== EXERCISE PROMPT ==
Format the records below as a numbered list, one line per item, with blank lines dropped and the pictures left out.

== DATA SHOWN ==
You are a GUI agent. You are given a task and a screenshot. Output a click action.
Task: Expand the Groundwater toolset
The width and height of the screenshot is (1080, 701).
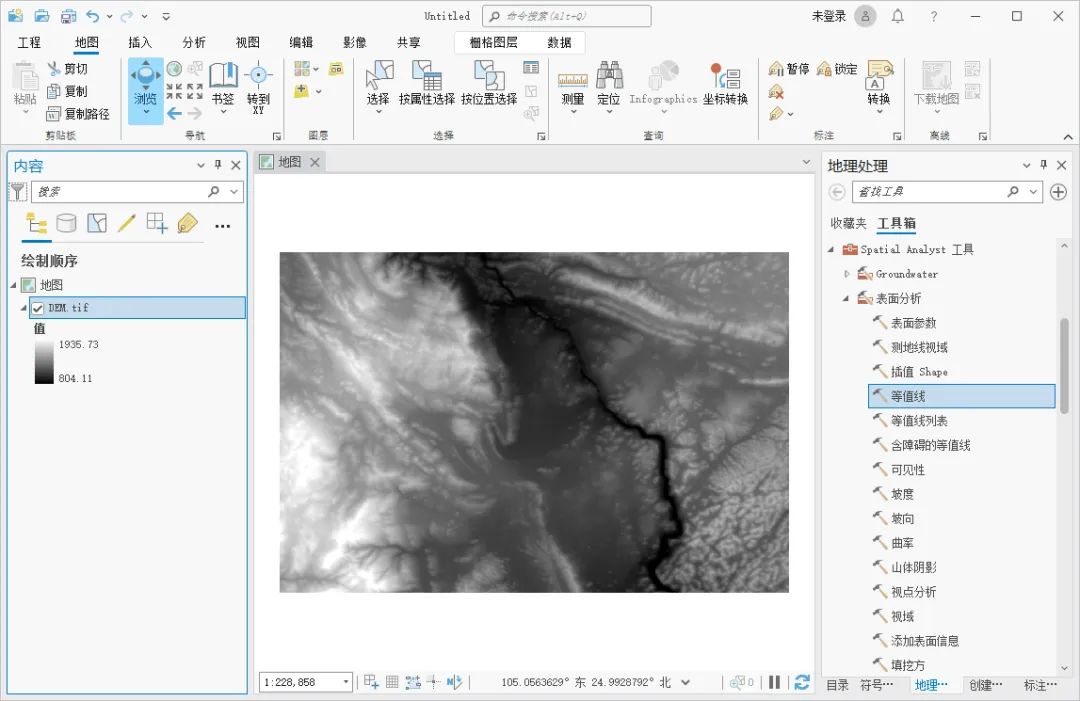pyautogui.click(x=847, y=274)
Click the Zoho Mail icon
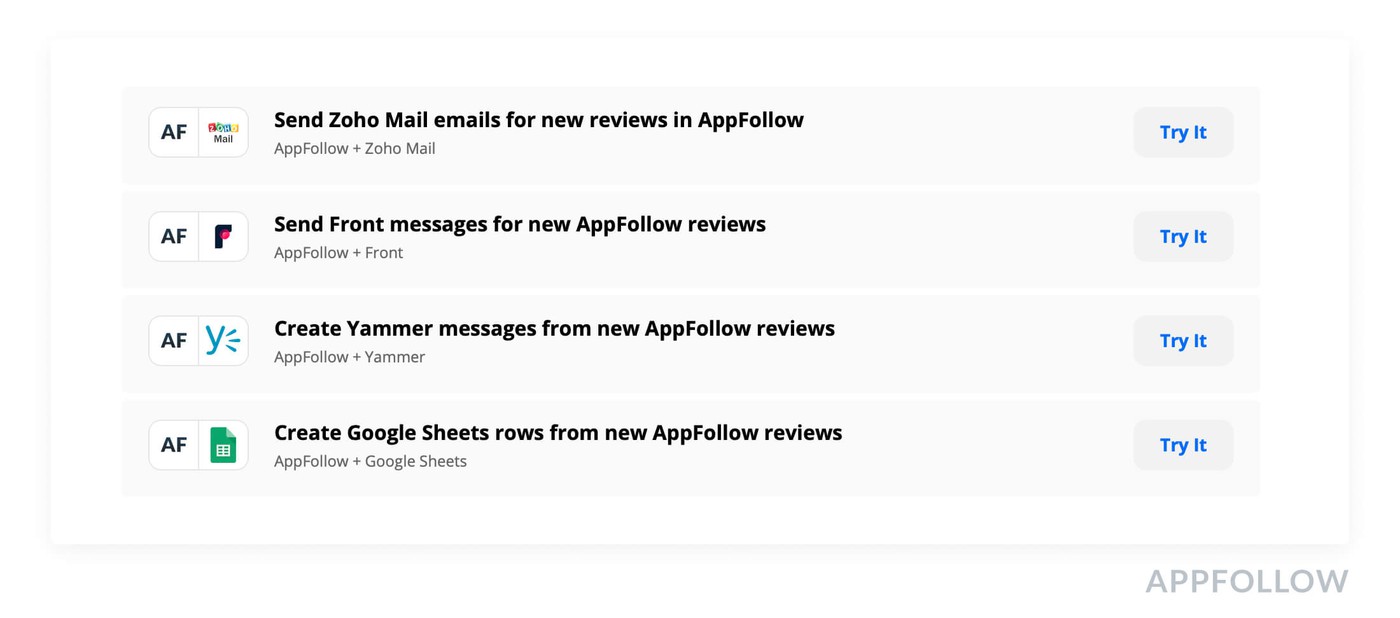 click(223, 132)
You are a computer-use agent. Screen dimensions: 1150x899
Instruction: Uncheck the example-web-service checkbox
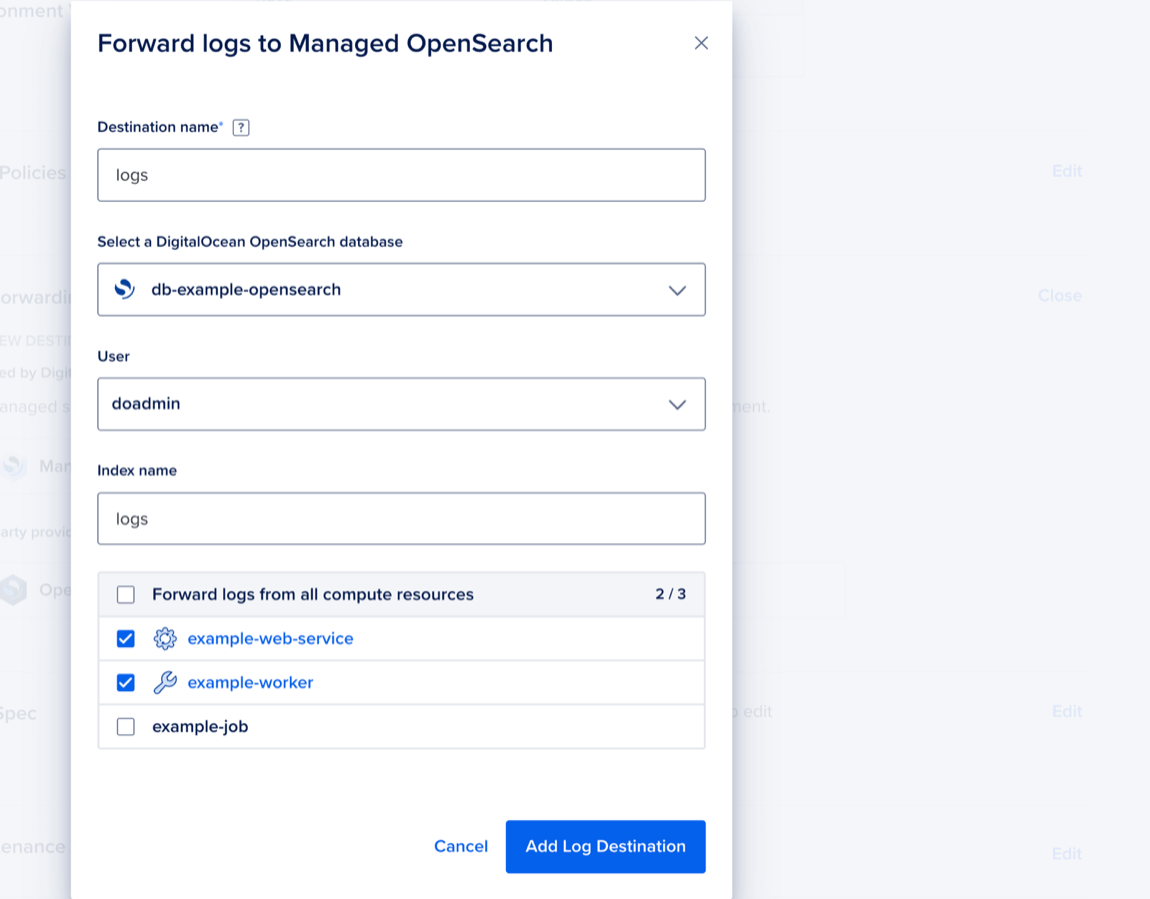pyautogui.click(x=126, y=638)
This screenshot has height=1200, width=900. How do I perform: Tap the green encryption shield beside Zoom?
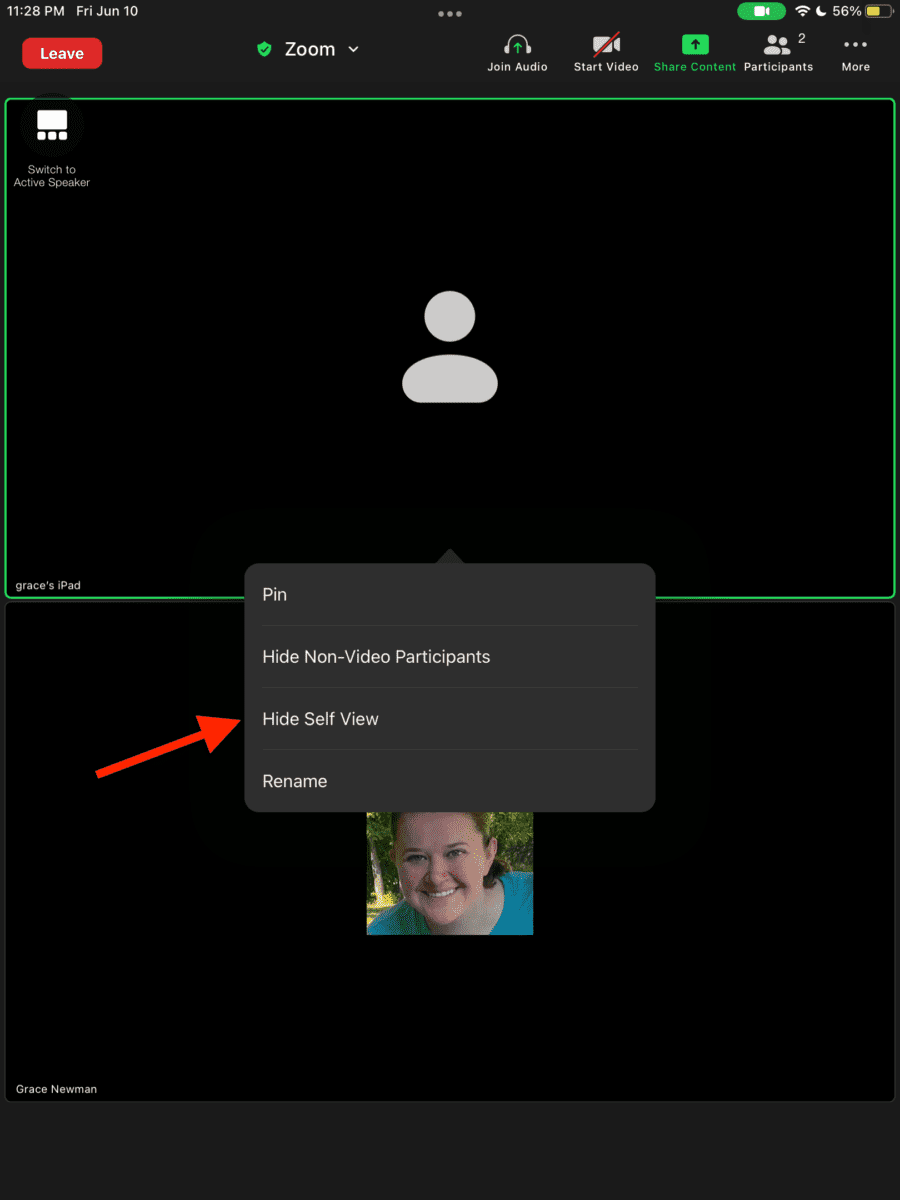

== COMPLETED EXERCISE ==
1. You are a GUI agent. You are given a task and a screenshot. Output a click action.
2. Task: Expand the Groundwater toolset
3. The width and height of the screenshot is (1080, 701).
4. pyautogui.click(x=847, y=274)
5. Click the Zoho Mail icon
6.  click(223, 132)
7. You are a computer-use agent. Screen dimensions: 1150x899
8. Instruction: Uncheck the example-web-service checkbox
9. pyautogui.click(x=126, y=638)
10. This screenshot has height=1200, width=900. How do I perform: Tap the green encryption shield beside Zoom?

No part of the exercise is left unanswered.